The PATH (Patientsʼ Tumour Bank of Hope) foundation was formed in 2002. To date there is cooperation with seven hospitals that deposit samples from breast cancer patients in the PATH biobank after informed consent. The sample collection includes specimens of blood, tumour tissue, and normal tissue from the vicinity of the tumour. Clinical, anamnestic and therapeutic data are stored in the data base. About two years after diagnosis, information about compliance with the therapy, the disease course and survival is collected by an in part telephone and in part written interview.

The PATH collective

In Germany the average age of patients at diagnosis of breast cancer is about 65 years [1]. The PATH patients are on average about 5 years younger and thus rather more comparable with the women who had taken part in the two oncological health-care research studies performed in Germany (OVIS study: mean age at diagnosis: 59 years [14]; VERDI study: mean age at diagnosis: 57 years [15]).

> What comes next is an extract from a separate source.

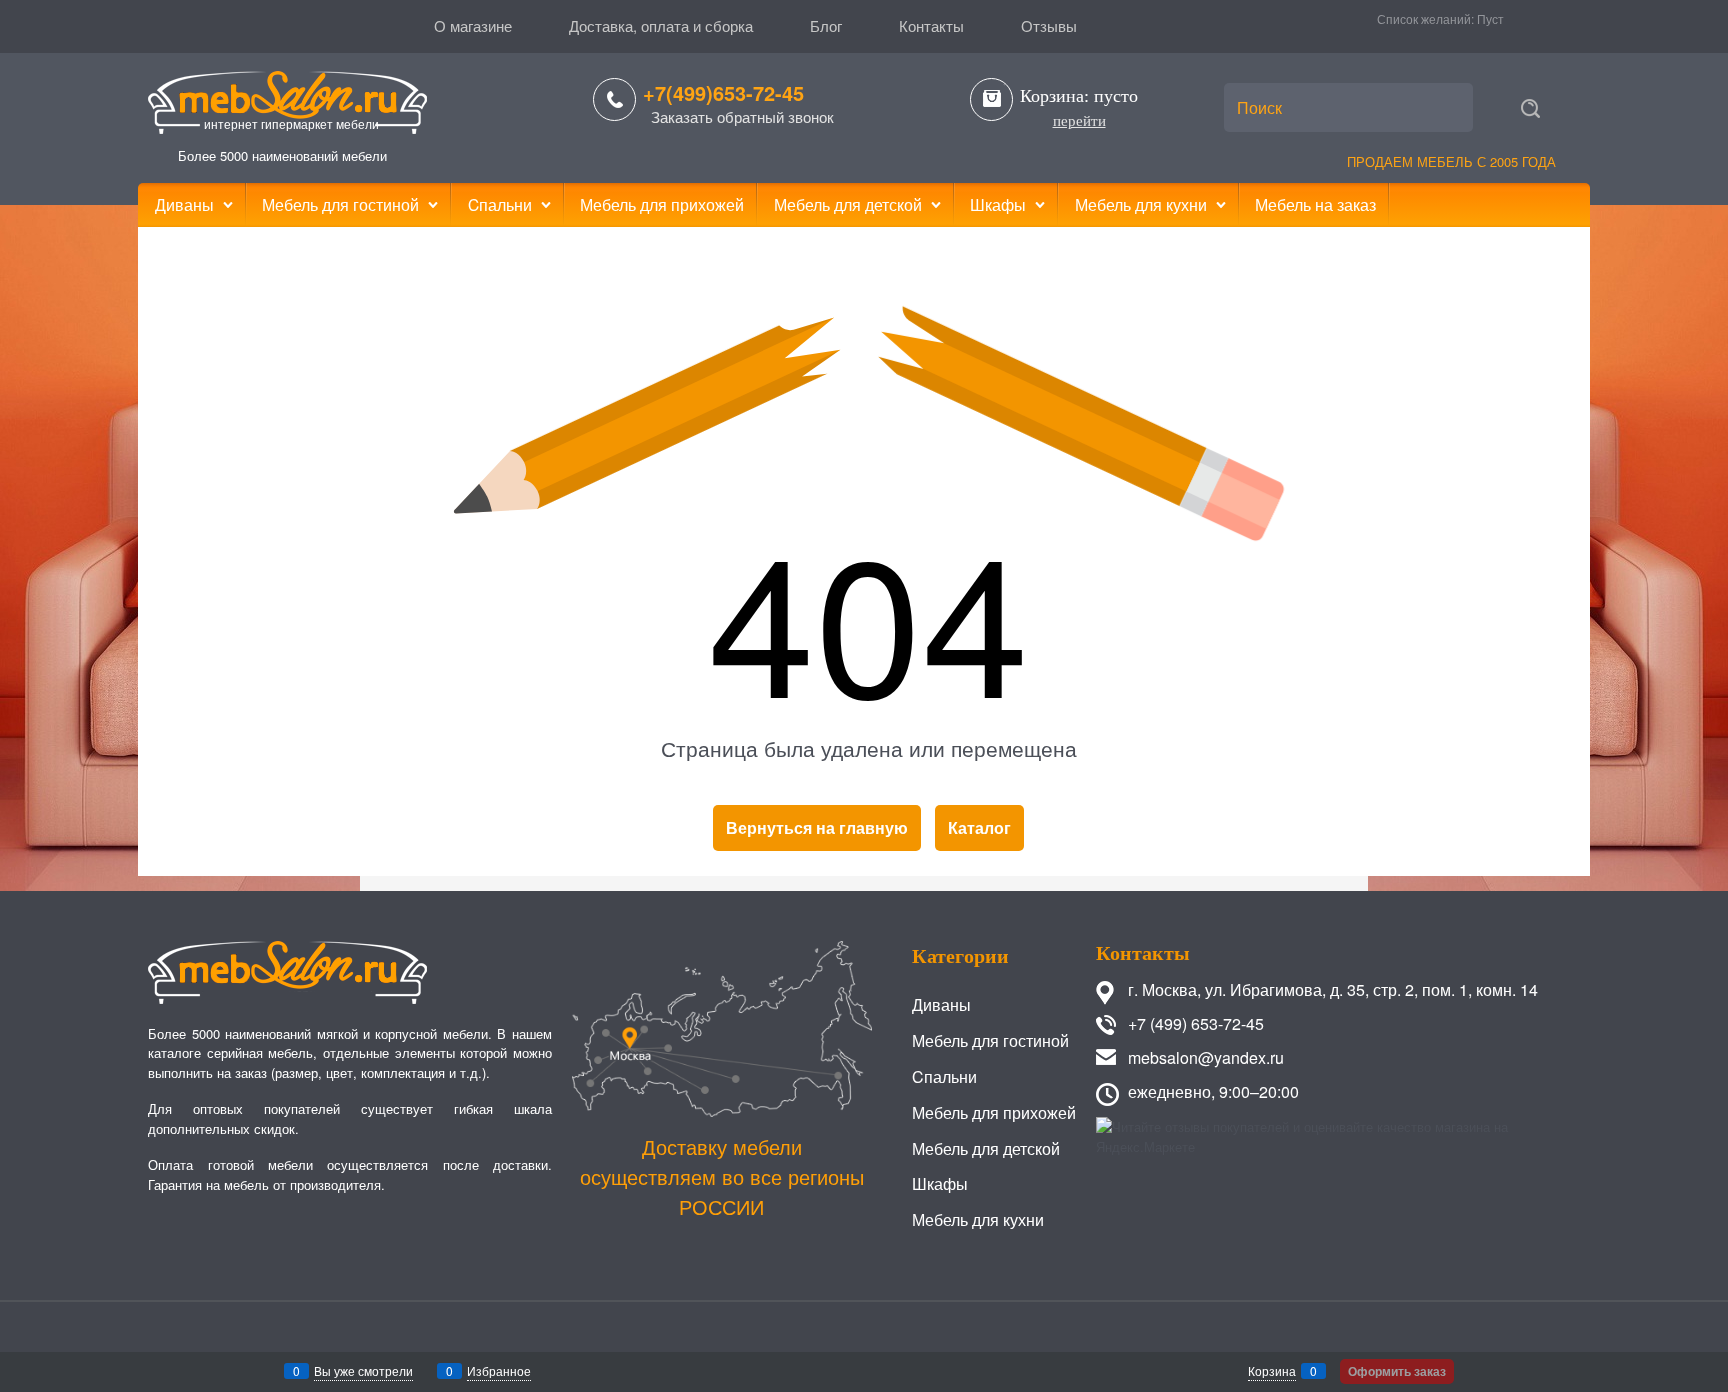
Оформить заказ (1397, 1371)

About 65 % of the PATH patients were in tumour stage T1 and a further 30 % in tumour stage T2. Thus, the tumour stage distribution is by far more favourable than that of all afflicted women in Germany [1] or, respectively, slightly more favourable than that of all women included in the OVIS study [14] and of the women of the WBC cooperating hospitals [10]. The proportion of women with distant metastases was only slightly higher than that of the VERDI study in Saarland (1.6 %) [15]. It could be shown that there was rather a tendency for younger women and those with more favourable tumour stages to be willing to participate in research projects and that such patients could be more frequently recruited for such trials [16], [17], [18], [19]. This also appears to be true for the PATH biobank. When all women who have to date been enrolled in PATH are compared with those with completed follow-up interviews, no further selection process can be observed. The response rate achieved here of 76 % (or, respectively, 79 %) in the follow-up interview is somewhat lower than those of other oncological health-care research studies [15], [20], [21], [22], but can be considered as sufficient against the background of the similarities between all patients and those with completed follow-ups.

At the time point of the follow-up (on average 27.7 months after diagnosis) 4 % of the breast cancer patients had already died. This corresponds approximately to the proportion of women of the Verdi study who had died after one year [23]. This improved survival is probably due to the comparatively more favourable tumour stages of the PATH patients.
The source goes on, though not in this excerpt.